I think crop cameras are safe, too. If anything, the comments above about "pro" users makes me think the days of FF cameras might be numbered.
Crop sensors have improved significantly over the last few years. And, if Canon was to implement the latest improvements in manufacturing techniques and sensor design, we'd struggle to see much IQ advantage of a FF sensor over an APS-C sensor (in fact, with other brands, you struggle to see the difference now). DOF differences and shooting at very high ISOs and more MPs will still be attractive incentives for crop camera users to change to a FF camera. But I suspect a growing number of people will decide that crop cameras are good enough.
To differentiate themselves in a competitive market, I see more studio-based and wedding photographers moving to medium format and abandoning 1DX/D3X/D4S style cameras. (And in the next two years, there will be at least another two new, smaller, medium format systems introduced in the 1DX price range to attract these photographers.) Many wildlife and sports shooters will prefer the extra "reach" of a 7D3. Current 5D3 users will continue to transition to Sony and Fuji mirrorless systems. I don't know if there will many people left to buy Canon FF cameras.

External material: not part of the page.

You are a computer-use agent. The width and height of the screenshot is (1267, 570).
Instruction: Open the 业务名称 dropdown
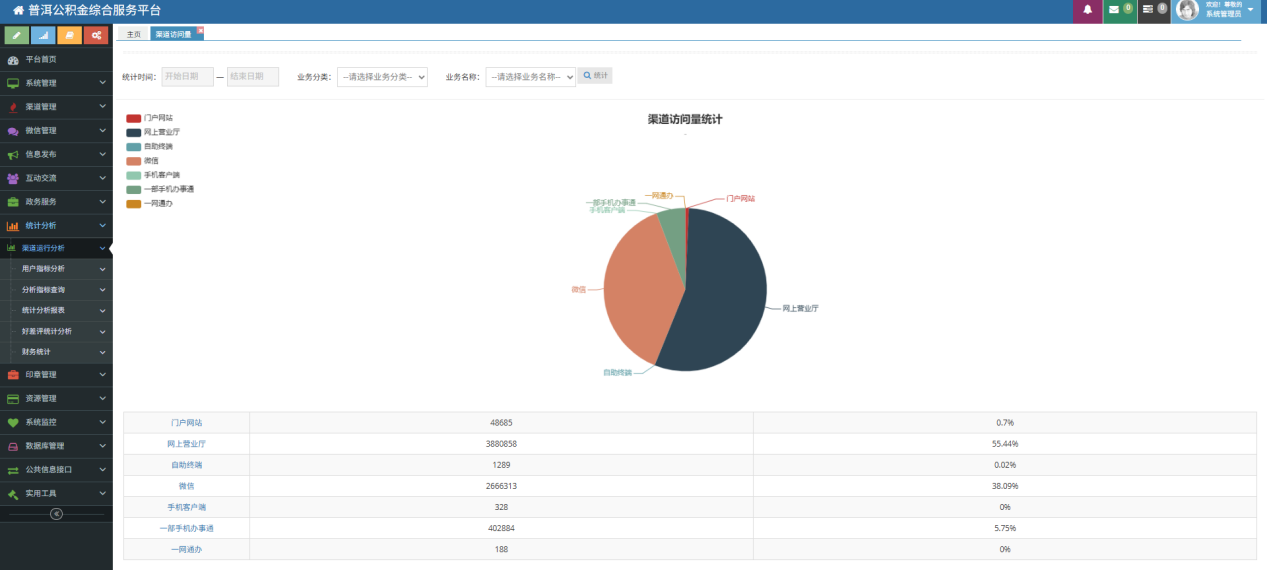[530, 77]
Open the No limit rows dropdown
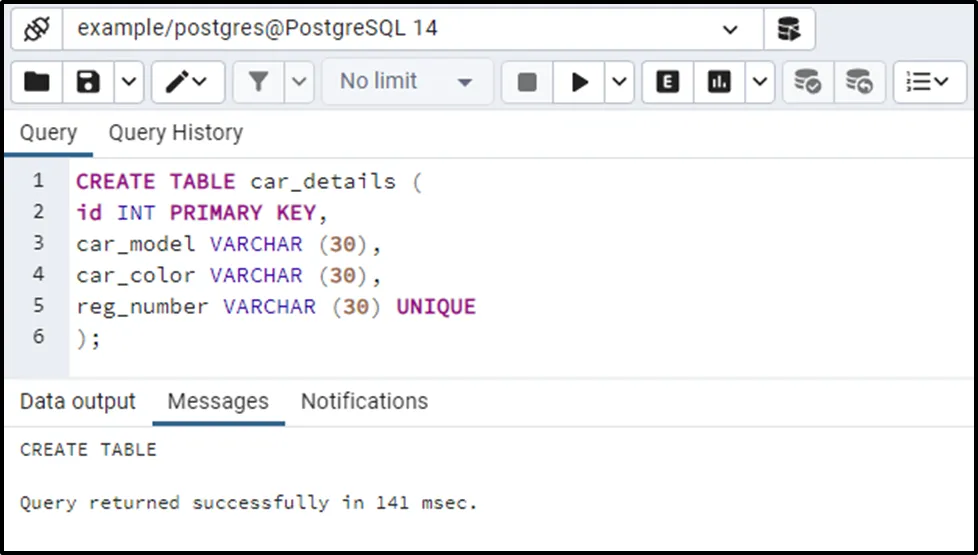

How does this all tie into this topic? Canon have only made muted sounds about medium format and that doesn't give people looking for a medium format option the confidence to stay around for a bit longer. They will move to other brands. A very high percentage of mirrorless buyers are DSLR owners, yet they are also leaking away to other brands. We can tell from the rumors posted here and the details of patents that Canon has the ability to make class leading crop sensors, but we haven't seen much evidence of Canon investing any $$$ in manufacturing plant and instead we have Canon polishing up the same sensor they've had for how many generations of cameras? This leads to website stories about how Canon is falling behind, which might lead people doing research on their first camera to choose another brand. Added to this, there hasn't been a noticeable drive to develop EF-S lenses anyway. And with the Eos-M, a quick look at the B&H site suggests you can't even buy an Eos-M and if you already had one and were after another lens, I hope it is the 22/2 that you seek as it is the only one available.